§ Work to complete: Write the lines below out exactly, dropping each picture.

§ Available data:
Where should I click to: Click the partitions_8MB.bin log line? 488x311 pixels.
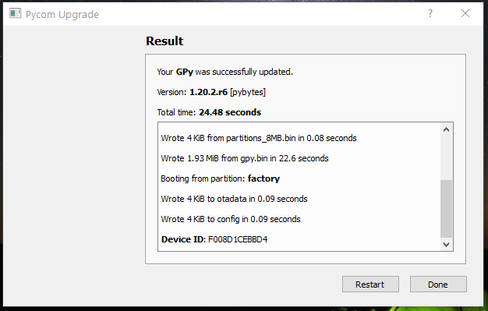(x=259, y=138)
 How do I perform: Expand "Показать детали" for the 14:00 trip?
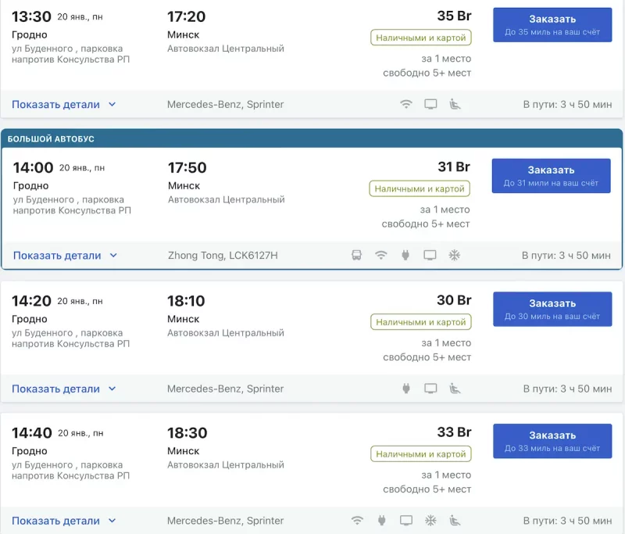[65, 255]
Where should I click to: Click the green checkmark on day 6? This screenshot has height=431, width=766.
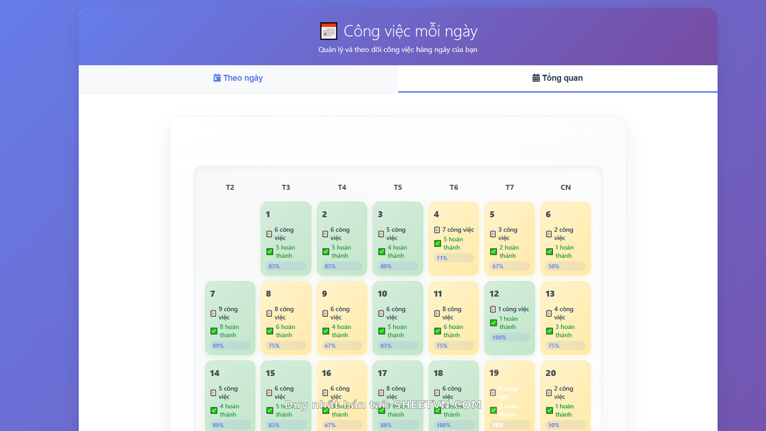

§ Response area:
Where should I click to: Click the partitions_8MB.bin log line? 488x311 pixels.
(x=259, y=138)
 How do I perform: Expand "Показать детали" for the 14:00 trip?
[65, 255]
Where should I click to: Click the green checkmark on day 6? This screenshot has height=431, width=766.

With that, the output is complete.